Ideas For Teaching Informational and Argument Writing

Wednesday, September 27, 2017
Teaching students to properly write an effective argument can be difficult. Trying to balance this important skill along with teaching other forms of writing is also a balancing act. Read how other middle and high school teachers are teaching both of these writing forms in their classes from the 2 Peas and a Dog blog.

Teaching students to properly write an effective argument can be difficult. Trying to balance this important skill along with teaching other forms of writing is also a balancing act. Read how other middle and high school teachers are teaching both of these writing forms in their classes. These ideas were shared in a recent #2ndaryELA Twitter chat.

Q1: How do you teach the difference between informational and argument writing?


  • A1: I use the essay format for argument writing and then informational writing they have other output choices. i.e. infographic
  • A1: I start with a Venn Diagram
  • A1: I usually teach argument first. Ss must support their belief w/evidence from the text. Then I do informational = all objective
  • A1 cont: Ss always want to give an opinion so I find it easier to teach argument 1st, then work on just presenting facts
  • A1: We're required to teach informational 1st- then when I show argument writing, it's a few turns of the proverbial screwdriver
  • A1: I teach argumentative first as well. We use graphic organizers and exemplar essays.
  • A1: haven’t explicitly taught the differences.

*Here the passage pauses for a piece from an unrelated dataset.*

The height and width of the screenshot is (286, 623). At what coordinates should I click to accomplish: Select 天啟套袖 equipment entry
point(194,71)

Usually, arguments are letters and essays, but info means research and presentation
  • A1: information writing aims to give the reader information. Argument aims to convince the reader you're right.


Q2: What are your students’ favorite assignments for either or both?

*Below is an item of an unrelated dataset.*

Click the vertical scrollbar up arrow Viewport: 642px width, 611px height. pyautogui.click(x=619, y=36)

  • A2: Anything involving food for informative and history's mysteries for argument.
  • A2: I teach History & ELA so I like to utilize cross-curricular writing for informative writing.
  • A2 After Reading The Lady or The Tiger, writing about the fairness of our own justice system https://t.co/a2PTZa0CVe
  • A2: Like the mystery behind the statues on Easter Island or the purpose of Stonehenge...
  • A2: Food for informative because part of our research involves eating!
  • A2: Each year I create a different PBL related to argument. Last year it was a space debate!
  • A2: BEST argument assignment I’ve done was an editorial based on a #DoNow prompt from @KQED students gave me their best writing
  • A2: cont For informational I let students choose a topic to learn more about during our Holocaust unit
  • A2: My students enjoy class debates for argument. They also tend to like procedural texts.

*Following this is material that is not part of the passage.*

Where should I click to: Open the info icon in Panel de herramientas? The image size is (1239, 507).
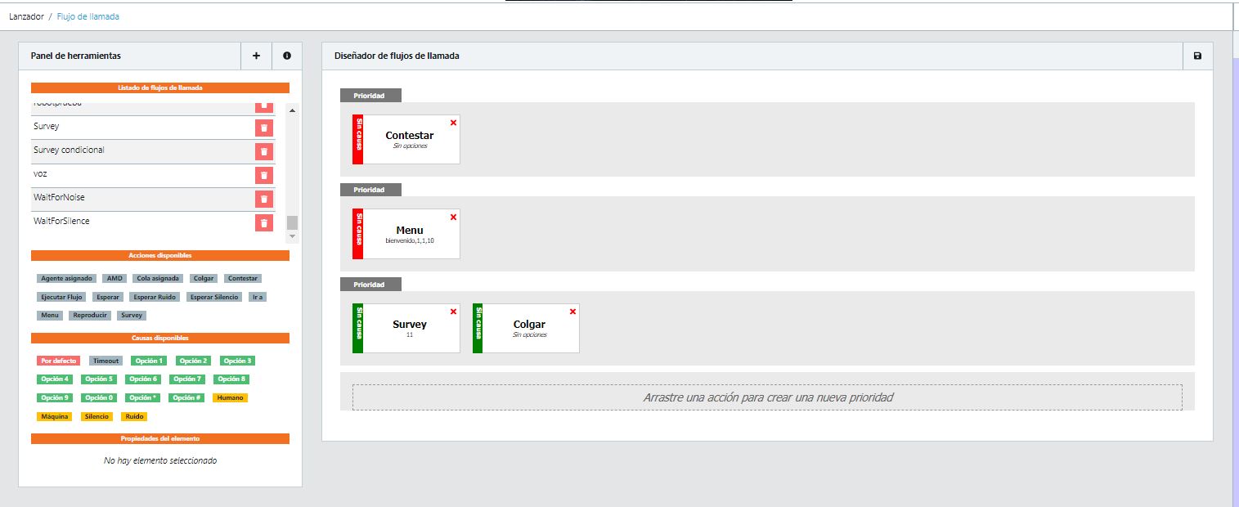[x=287, y=56]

Q3: What are students’ struggles with these types of writing?


  • A3: Students have difficulties with the format of argument writing and supporting their claims with solid evidence.
  • A3: in 6th and even 7th they struggle with organization at first. Then with the commentary. They like to repeat themselves.
  • A3: For argument, coming up with reasons to support their belief then supporting reasons with appropriate text evidence
  • A3: cont For informational, keeping their writing entirely objective
  • A3: My students often struggle with supporting their points, effectively elaborating, and coming up with valid arguments.


Q4: How do you address these struggles?


  • A4 To practice matching a belief, supporting reasons & evidence, I'll create an outline where Ss just have to fill in evidence
  • A4: I provide structured examples/models for students to work with as well as co-created examples.
  • A4: For commentary (elab) I have them answer these two questions: Why is this imp.? How does this support/prove the point?
  • A4 cont Then I'll do another outline where the main argument is there and the evidence, but Ss have to fill in the reasons
  • A4: For organization (structure) I teach them a mnemonic system I created.
  • A4: I've also created an outline of a mentor text, cut up the outline, then have students try to organize the ideas
  • A4: Mentor texts, modelling, scaffolding with tools like CAFE SQuIDD.
  • A4: I have found that writing conferences are the best way to address individualized student needs


Share tips for getting students to avoid plagiarism and use proper citation in these types of writing.


  • A5: I tell them the story of Kaavya Viswanathan who plagiarized a novel and was busted back in the early 2000s -Ss love a scandal
  • A5: Then I show them how not to be like her...use quotes & give the source!
  • A5: I try to get them using https://t.co/UmhjnBcr3F
  • A5: I use Google Docs, which has version history.